How to read a dynamically changing file and load into Oracle?

I have a tab delimited file which has 27 character fields. The file needs to be loaded into an Oracle table. But the challenge is that everytime the file comes it may or may not have values in all 27 fields.

Column Definition of the 27 fields:

TYPE: Char (1)
NAME: Char (30)
CUSTOM_VAL: Char (2)
CUSTOM_DATANAME1: Char (30)
CUSTOM_DATATYPE1: Char(1)
CUSTOM_DATAFORMAT1: Char(8)
CUSTOM_DATANAME2: Char (30)
CUSTOM_DATATYPE2: Char(1)
CUSTOM_DATAFORMAT2: Char(8)

...... and so on till CUSTOM_DATAFORMAT8

For example: If today's file has 5 records, three records have values in all 27 fields and two records have values in 10 fields. The rest of them are blank or empty.

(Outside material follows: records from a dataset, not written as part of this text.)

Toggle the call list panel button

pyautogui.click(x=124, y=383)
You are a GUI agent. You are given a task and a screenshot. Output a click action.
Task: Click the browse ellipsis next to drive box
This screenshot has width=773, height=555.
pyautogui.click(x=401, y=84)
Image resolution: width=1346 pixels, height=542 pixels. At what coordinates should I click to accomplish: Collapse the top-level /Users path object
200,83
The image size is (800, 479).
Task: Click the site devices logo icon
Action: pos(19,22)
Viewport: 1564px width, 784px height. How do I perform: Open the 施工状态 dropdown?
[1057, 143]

Tomorrow's file will be different...I am not sure how to deal with this dynamically changing file.

I did an extensive search on the forum, but unable to find any related hits. There are hits on how to invoke SQL through UNIX.

Any help will be highly appreciated...

Thank You,
Madhu

Use SQL Loader

Thank You Ambikesh..

Our requirement is only to read this file in UNIX, invoke Oracle and load it into the specific table...

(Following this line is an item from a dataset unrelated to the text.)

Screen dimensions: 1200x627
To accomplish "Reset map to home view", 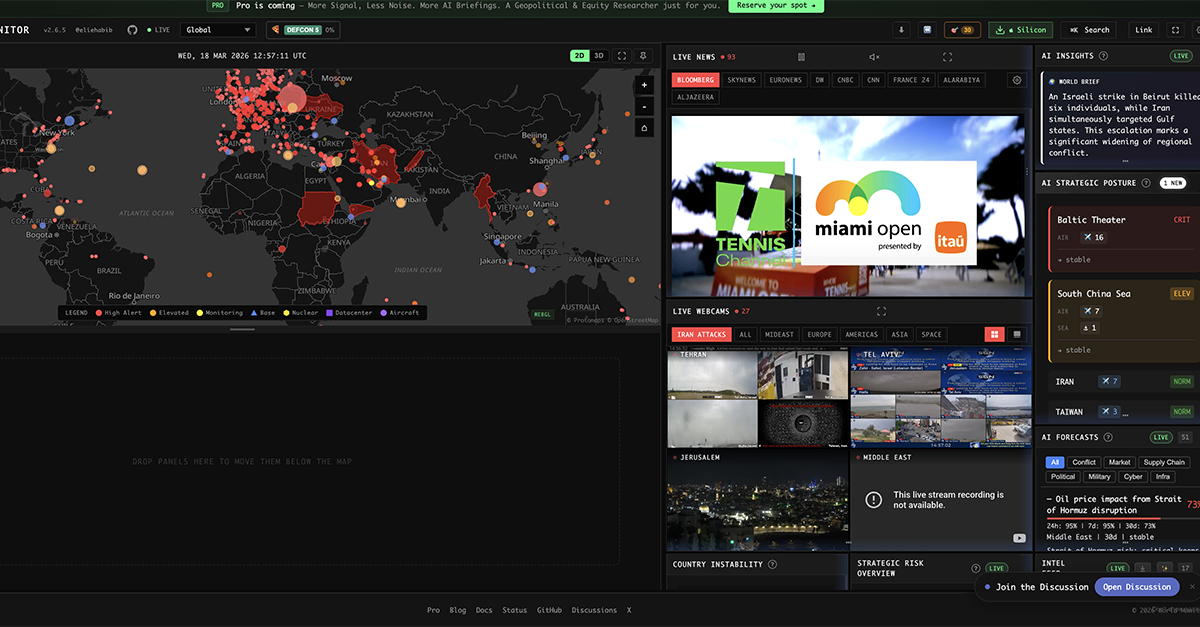I will click(x=644, y=128).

Any shell script examples for this will really help me a lot....

A shell script solution is simple enough but a better solution is to use an external table definition. This is defined in the database and has its own sqlldr like control file incorporated into the table definition. This then should give you access to whatever the file updates are as they occur throughout the day without invoking a shell script.

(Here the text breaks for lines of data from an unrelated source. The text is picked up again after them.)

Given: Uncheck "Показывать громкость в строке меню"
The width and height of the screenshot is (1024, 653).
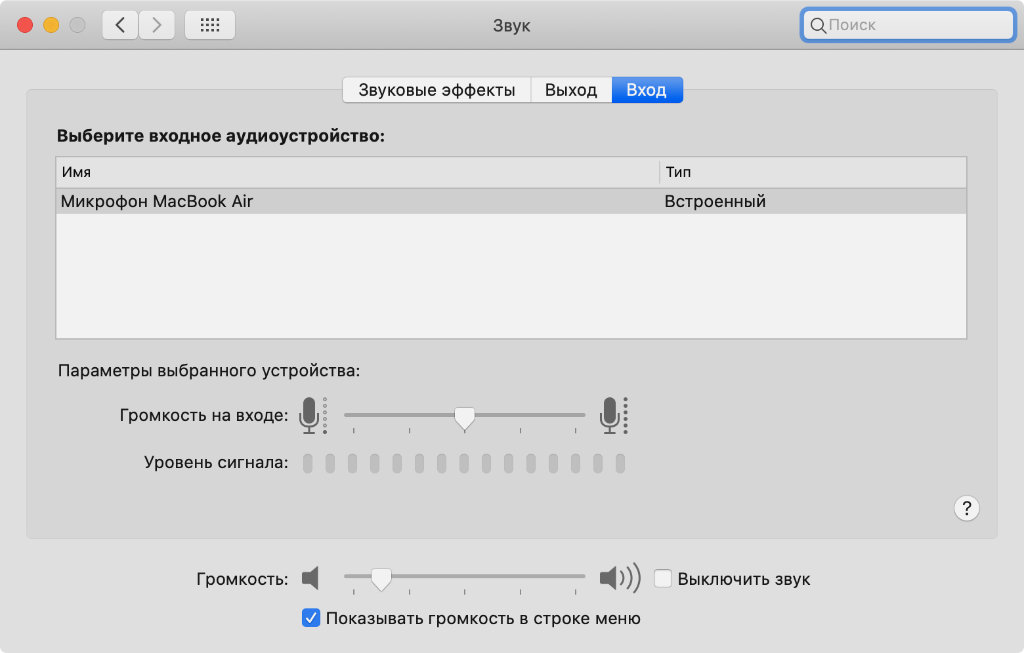Looking at the screenshot, I should click(310, 618).

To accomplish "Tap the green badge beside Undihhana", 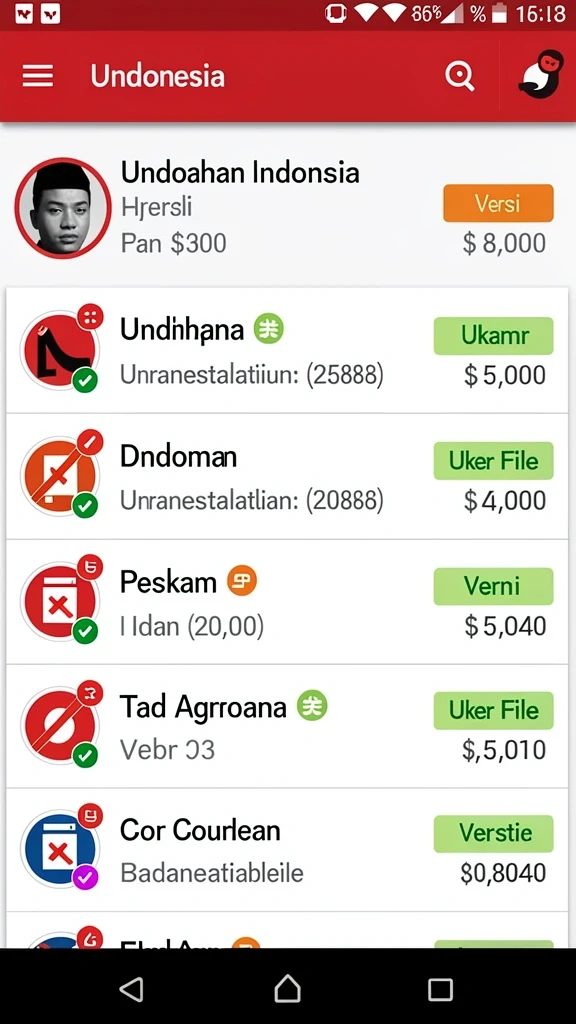I will click(268, 328).
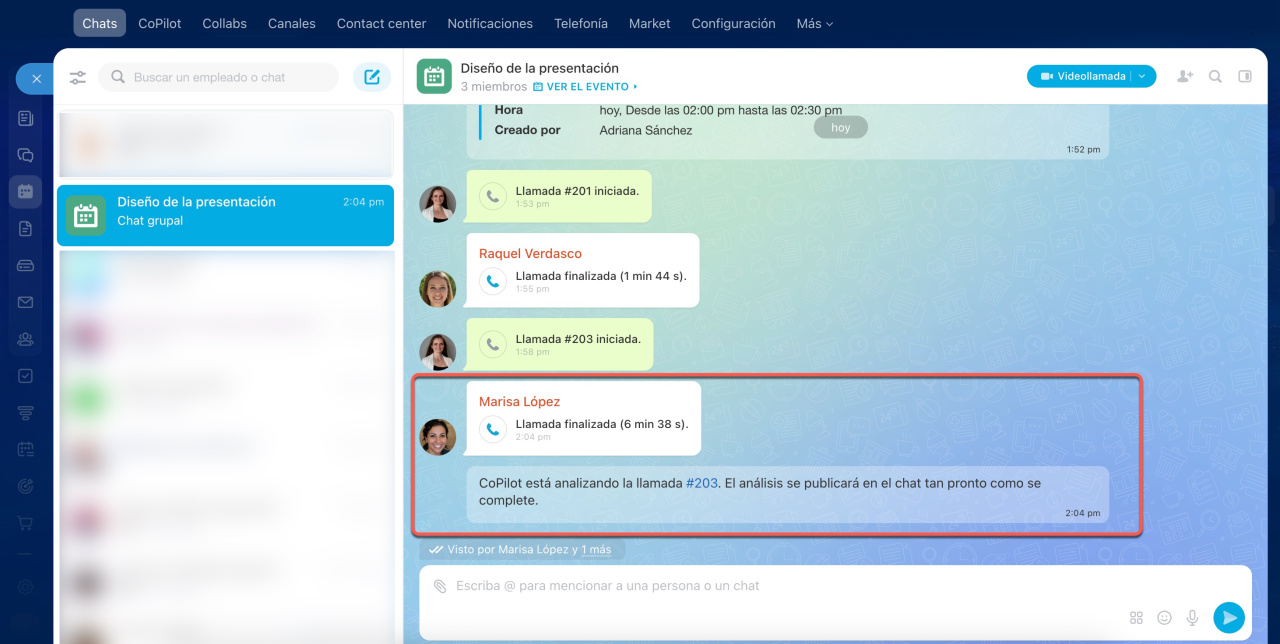Click the new chat compose icon
1280x644 pixels.
tap(372, 77)
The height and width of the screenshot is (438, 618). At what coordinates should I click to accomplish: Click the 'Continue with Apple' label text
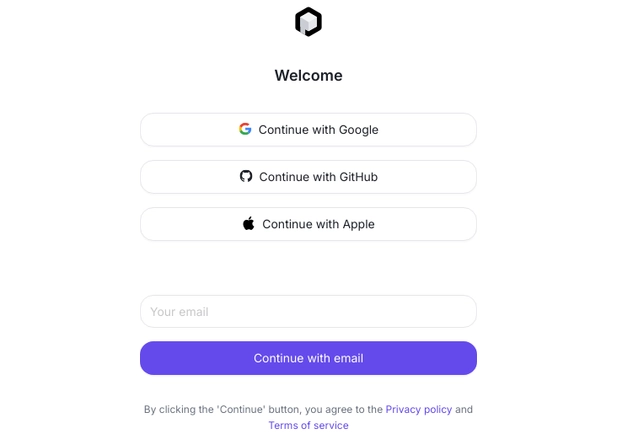pos(318,224)
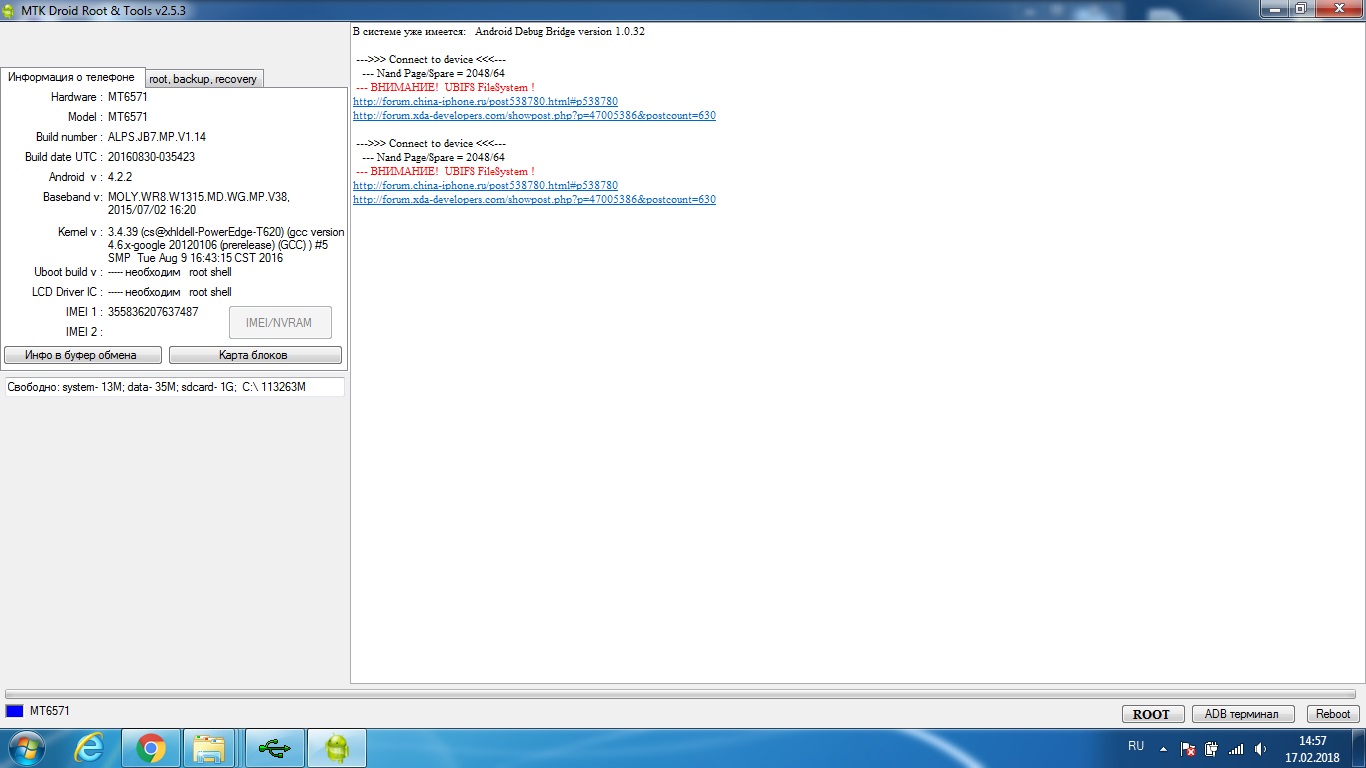The image size is (1366, 768).
Task: Click the 'Карта блоков' button
Action: click(254, 355)
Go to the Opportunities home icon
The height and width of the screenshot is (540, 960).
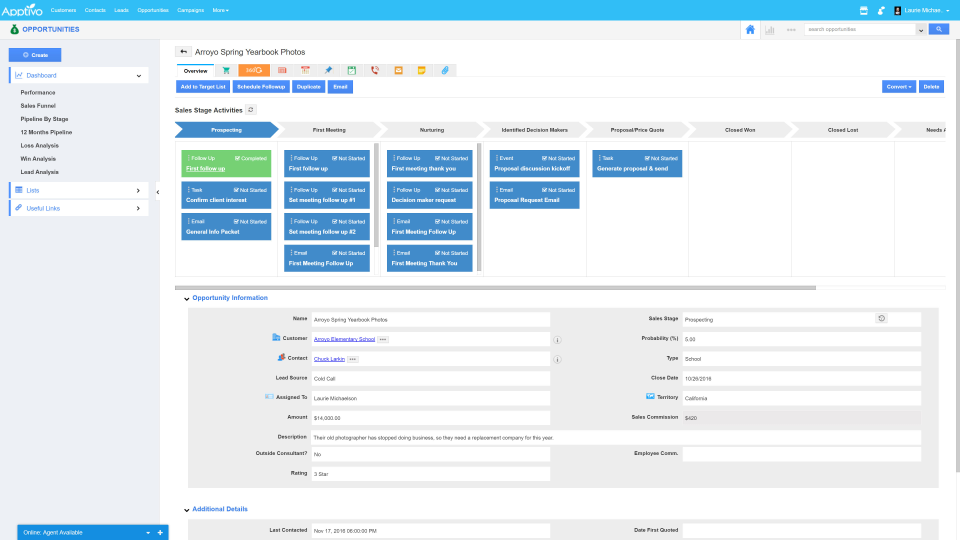click(x=750, y=30)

Whether or not same columns are provided in the file, as long as their location in the fixed width or CSV formatted flat file, you will be fine.

Thank you tmarikle...

I did not quite understand what exactly you meant by it...

Yes...It is a tab delimited file. But the problem is that if there are no values in the rest of the columns, they are not filled with spaces or tabs...

Row1: A B C D E F G H
Row2: A B C D
Row3: A B

I am absolutely not sure how I can do this...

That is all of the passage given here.